House prices and sales on rise in January

Dunedin's median house price was up slightly in January to $249,000, but January sales, at 143,...
Dunedin's median house price was up slightly in January to $249,000, but January sales, at 143, were down on December's 170. Photo by Stephen Jaquiery.
House prices and sales for January were up respectively more than 7% and 20% on a year ago, further fuelling anxiety over pressures building in the under-supplied housing market.

Nationally, house sales for January were up 11.5% compared with December and up 21% on a year ago, while the house price index was up 1% from December, and 7.2% on a year ago, according to Real Estate Institute of New Zealand data released yesterday.

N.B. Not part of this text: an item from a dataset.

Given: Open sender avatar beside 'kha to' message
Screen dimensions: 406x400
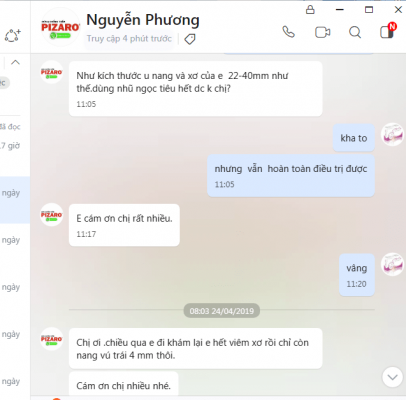Looking at the screenshot, I should point(393,134).
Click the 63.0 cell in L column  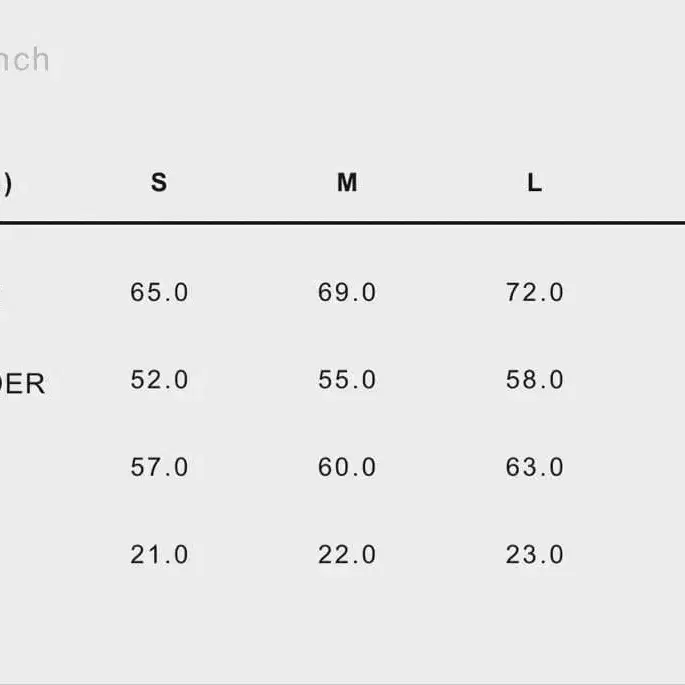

Otago reflected the national swing, with prices and sales a year ago moving from $225,500 to $234,500 and numbers up from 176 to 196 home sales.

In the separate Central Otago Lakes region data, prices and sales were down slightly, but the Queenstown component saw prices swing from $499,000 a year ago to $562,500, with volumes down from 35 a year ago to 34.

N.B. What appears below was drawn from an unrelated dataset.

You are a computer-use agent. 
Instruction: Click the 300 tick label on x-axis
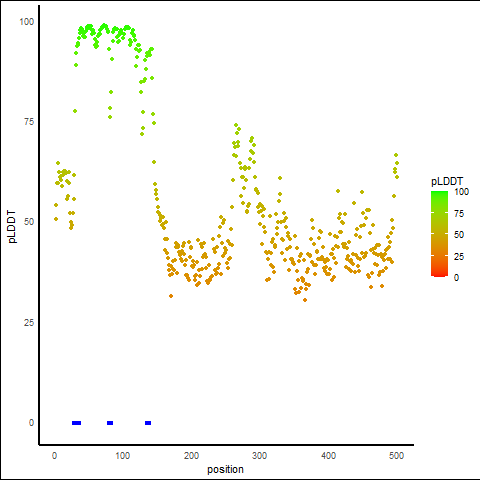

Nationally, 4933 homes sold during January, the median price up 4.2% to $370,000; easing from the December record of $389,000. ASB senior economist Jane Turner said the Reserve Bank had become ''increasingly nervous around housing market developments'' and the recent acceleration in credit demand.

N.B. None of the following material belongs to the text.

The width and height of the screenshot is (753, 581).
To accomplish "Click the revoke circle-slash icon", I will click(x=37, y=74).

''Figures for December and January suggest demand remains firm, while supply is still low ... we can expect further price increases in the coming months,'' she said. The Reserve Bank would be watching these developments closely, mindful of the risks to inflation and financial stability.

While Ms Turner said she expected the Reserve Bank to leave the interest-driving official cash rate, at a record 2.5% low, untouched until March next year, she suggested the central bank might use ''macro prudential tools later this year in order to try ease housing market pressures''.

The Reserve Bank's four tools are the banks' core funding ratios, counter-cyclical capital buffers, sectorial risk weightings and loan to value limits.

''The most likely tool the Reserve Bank would use in this case is minimum loan to value ratios,'' she said.

Reinz director Liz Nidd, of Dunedin, said while Otago sales rose 11% on a year ago, , the sales volumes were down 15%, led by declines in Dunedin and North Otago.

''The number of listings remains a concern, with the result that the trend in prices is moving up,'' she said.

Westpac's chief economist, Dominick Stephens, said the January data ''portrayed a housing market that has continued to heat up''. The seasonally adjusted number of Reinz house sales was up 3.5% in January, and is 21% higher than a year ago.

He noted house price inflation had continued to accelerate, saying the Reinz house price index was now 7.2% higher than a year ago, and Quotable Value's index was 6.2% higher.

''There have been further signs that markets are becoming more buoyant across New Zealand, not just in Auckland and Canterbury. The volume of house sales has risen at least 10% over the past year in all regions of New Zealand, except Taranaki,'' he said.

Compared with a year ago, the sales volume in Otago was up 11.3%, Auckland rose 27%, Southland sales 40% and Northland's up 39%.